■ **Data under study**:
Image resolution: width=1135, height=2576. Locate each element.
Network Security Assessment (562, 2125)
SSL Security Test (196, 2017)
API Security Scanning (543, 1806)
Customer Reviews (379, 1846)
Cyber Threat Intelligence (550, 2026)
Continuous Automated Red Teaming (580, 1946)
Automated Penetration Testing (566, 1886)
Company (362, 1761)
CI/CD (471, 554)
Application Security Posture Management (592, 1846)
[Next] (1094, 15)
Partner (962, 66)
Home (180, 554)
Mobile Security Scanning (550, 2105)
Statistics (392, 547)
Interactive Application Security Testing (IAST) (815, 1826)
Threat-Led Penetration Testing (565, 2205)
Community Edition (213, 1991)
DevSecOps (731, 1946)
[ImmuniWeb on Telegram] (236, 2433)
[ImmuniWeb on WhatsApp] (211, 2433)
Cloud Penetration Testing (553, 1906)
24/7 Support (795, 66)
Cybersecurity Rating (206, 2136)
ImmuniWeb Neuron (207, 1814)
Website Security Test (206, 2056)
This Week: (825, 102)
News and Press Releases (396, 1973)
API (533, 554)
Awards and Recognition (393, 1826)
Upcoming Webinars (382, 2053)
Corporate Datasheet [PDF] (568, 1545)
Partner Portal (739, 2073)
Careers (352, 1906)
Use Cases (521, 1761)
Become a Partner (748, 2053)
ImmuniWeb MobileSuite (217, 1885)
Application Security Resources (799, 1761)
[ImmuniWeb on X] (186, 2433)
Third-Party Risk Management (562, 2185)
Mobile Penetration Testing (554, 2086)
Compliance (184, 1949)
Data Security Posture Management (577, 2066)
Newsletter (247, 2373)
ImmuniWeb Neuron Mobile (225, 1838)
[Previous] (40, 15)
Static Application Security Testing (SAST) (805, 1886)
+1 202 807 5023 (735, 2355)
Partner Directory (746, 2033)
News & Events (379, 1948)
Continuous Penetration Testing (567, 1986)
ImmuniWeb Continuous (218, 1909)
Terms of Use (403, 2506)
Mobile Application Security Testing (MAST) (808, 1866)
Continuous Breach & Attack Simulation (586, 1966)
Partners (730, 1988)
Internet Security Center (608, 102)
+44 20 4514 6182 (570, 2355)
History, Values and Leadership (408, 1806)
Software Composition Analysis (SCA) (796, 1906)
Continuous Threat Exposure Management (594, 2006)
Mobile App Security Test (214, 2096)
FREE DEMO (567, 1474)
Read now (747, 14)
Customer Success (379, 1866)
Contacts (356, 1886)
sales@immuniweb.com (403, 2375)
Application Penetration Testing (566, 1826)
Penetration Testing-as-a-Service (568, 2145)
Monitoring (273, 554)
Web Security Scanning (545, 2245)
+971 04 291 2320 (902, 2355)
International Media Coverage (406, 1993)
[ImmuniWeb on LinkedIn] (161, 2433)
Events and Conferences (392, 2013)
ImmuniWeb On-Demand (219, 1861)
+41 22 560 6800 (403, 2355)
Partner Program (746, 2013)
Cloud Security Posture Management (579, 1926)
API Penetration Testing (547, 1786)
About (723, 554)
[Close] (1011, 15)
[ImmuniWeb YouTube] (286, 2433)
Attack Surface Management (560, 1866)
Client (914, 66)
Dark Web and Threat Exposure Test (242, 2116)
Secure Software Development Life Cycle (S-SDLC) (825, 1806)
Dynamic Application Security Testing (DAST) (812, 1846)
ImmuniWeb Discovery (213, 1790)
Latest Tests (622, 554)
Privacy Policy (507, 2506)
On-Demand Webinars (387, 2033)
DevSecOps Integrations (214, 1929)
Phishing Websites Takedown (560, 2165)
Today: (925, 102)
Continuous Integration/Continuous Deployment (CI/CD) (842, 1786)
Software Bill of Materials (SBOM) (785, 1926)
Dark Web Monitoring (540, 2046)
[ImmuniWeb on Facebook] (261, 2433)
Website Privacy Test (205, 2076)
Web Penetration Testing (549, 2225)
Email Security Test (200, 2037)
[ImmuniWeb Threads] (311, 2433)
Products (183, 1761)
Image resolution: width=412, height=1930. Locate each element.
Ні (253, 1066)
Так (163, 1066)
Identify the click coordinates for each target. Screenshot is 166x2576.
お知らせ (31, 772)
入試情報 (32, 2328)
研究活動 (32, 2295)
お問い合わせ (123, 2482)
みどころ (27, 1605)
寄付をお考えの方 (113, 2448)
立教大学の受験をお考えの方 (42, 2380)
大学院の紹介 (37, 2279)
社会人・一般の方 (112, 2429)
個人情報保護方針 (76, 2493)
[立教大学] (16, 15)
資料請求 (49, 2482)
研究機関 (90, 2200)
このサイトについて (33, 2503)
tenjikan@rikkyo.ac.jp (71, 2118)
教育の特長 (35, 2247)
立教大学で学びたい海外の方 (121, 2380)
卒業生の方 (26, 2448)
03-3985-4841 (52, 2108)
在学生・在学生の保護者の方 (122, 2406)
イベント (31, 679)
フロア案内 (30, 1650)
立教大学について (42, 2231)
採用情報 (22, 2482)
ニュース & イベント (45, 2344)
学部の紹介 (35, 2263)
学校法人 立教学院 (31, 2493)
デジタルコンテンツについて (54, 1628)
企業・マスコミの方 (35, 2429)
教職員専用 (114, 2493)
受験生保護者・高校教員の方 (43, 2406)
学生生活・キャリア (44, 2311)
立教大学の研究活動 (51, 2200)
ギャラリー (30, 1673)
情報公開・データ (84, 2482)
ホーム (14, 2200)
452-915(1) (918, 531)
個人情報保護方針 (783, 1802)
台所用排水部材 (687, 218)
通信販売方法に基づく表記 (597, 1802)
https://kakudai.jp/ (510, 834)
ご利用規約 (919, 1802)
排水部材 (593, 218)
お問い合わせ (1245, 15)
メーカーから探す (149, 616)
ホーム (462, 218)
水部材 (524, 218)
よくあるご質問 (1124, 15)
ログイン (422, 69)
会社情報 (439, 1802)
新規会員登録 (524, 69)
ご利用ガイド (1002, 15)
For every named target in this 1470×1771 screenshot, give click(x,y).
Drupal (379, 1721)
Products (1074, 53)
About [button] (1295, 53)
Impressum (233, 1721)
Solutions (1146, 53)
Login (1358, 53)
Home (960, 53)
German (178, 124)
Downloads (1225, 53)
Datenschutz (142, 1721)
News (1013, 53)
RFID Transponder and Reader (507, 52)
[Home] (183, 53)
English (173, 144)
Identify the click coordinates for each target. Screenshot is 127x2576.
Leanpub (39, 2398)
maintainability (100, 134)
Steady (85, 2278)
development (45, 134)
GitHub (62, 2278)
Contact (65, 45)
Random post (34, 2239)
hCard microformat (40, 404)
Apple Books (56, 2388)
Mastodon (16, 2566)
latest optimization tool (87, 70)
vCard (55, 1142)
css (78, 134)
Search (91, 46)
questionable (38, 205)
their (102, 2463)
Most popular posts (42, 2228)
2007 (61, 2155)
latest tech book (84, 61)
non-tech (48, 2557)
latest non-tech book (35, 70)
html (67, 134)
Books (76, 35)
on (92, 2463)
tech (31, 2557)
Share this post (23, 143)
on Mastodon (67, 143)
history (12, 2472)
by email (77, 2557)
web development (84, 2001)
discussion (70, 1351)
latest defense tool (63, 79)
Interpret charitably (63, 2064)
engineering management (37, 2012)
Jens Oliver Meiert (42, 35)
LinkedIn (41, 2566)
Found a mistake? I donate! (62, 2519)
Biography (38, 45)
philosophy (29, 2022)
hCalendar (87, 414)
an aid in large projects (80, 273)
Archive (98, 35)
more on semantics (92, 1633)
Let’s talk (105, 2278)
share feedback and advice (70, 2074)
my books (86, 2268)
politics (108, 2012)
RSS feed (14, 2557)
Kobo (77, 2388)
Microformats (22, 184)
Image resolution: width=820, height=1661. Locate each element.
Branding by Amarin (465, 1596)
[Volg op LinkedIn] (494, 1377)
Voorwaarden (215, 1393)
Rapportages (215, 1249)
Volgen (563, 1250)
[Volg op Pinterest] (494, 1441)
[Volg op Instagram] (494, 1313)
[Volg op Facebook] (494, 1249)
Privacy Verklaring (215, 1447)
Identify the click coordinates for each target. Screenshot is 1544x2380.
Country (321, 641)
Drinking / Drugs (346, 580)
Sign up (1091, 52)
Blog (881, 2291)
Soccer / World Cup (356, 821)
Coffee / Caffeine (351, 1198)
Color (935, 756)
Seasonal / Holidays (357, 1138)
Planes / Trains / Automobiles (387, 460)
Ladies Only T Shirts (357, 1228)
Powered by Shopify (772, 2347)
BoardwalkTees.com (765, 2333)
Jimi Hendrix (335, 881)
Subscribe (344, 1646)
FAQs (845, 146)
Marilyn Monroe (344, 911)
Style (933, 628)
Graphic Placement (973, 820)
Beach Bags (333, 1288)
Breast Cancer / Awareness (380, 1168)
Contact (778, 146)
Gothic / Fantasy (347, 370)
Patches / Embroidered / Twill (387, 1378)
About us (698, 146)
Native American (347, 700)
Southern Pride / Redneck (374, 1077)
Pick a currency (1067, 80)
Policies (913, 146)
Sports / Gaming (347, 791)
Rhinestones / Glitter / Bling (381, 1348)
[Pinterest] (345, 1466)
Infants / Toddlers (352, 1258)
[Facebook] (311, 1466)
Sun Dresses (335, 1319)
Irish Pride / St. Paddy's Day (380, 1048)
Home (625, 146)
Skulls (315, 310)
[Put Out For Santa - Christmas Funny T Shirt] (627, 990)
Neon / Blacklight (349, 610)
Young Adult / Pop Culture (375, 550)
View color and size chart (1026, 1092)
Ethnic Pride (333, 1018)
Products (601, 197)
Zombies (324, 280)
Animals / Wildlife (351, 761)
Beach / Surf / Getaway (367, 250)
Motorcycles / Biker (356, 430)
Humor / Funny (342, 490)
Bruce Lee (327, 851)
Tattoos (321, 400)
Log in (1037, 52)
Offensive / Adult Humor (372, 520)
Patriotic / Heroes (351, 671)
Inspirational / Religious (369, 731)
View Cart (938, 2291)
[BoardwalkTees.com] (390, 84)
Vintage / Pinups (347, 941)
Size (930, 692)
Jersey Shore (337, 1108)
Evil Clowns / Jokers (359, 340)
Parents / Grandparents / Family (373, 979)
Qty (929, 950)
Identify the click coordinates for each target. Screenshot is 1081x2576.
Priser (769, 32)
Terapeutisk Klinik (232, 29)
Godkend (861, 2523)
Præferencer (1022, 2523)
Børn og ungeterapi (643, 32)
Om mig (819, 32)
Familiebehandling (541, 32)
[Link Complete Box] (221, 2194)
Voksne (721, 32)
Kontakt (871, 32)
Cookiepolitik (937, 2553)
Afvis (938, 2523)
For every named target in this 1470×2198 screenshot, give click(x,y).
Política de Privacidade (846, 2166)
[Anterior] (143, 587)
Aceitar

■ **What the task requires**: What belongs in the answer is each line of the listing that contains the word "Funny".

■ **Solution**:
[Put Out For Santa - Christmas Funny T Shirt] (627, 990)
Humor / Funny (342, 490)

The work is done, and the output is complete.